Monde Le zoo de Kaboul est à l'image du pays

KABOUL Affalé au soleil, Marjan le lion aveugle sommeille tranquillement dans son enclos du zoo de Kaboul.

Offert par l'Allemagne il y a trente-huit ans, Marjan est un ancien combattant: il a traversé les coups d'Etat, l'invasion soviétique, la guerre civile, jusqu'à la campagne de frappes américaines actuelle en Afghanistan.

Aveugle, boiteux et abandonné aux railleries des enfants, il est le triste symbole de l'incapacité de l'Afghanistan à vivre en paix.

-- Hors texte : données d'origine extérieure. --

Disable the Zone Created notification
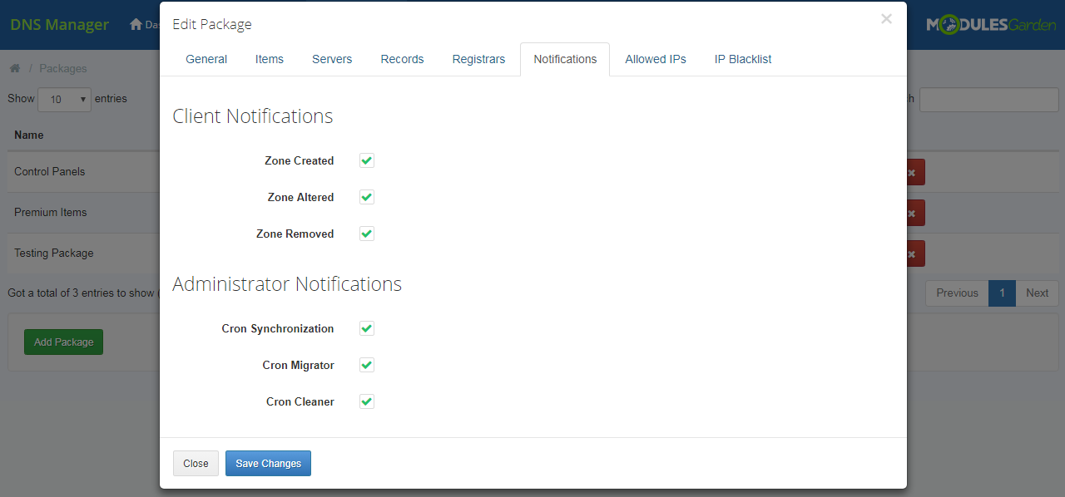 point(366,160)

Au début des années 1990, quand le zoo se trouvait au coeur du front entre les factions de moudjahidine rivales dans le sud-ouest de la capitale, un jeune combattant entra dans l'enclos de Marjan pour un canular. Le lion le mangea.

Le lendemain, le frère du soldat, venu venger la victime, lança une grenade contre le fauve, qui en perdit la vue.

Cette période fut la plus difficile pour le zoo. Les moudjahidine firent des cerfs et des lapins leurs repas, et l'unique éléphant fut abattu. Des obus touchèrent le principal bâtiment, brisant l'aquarium.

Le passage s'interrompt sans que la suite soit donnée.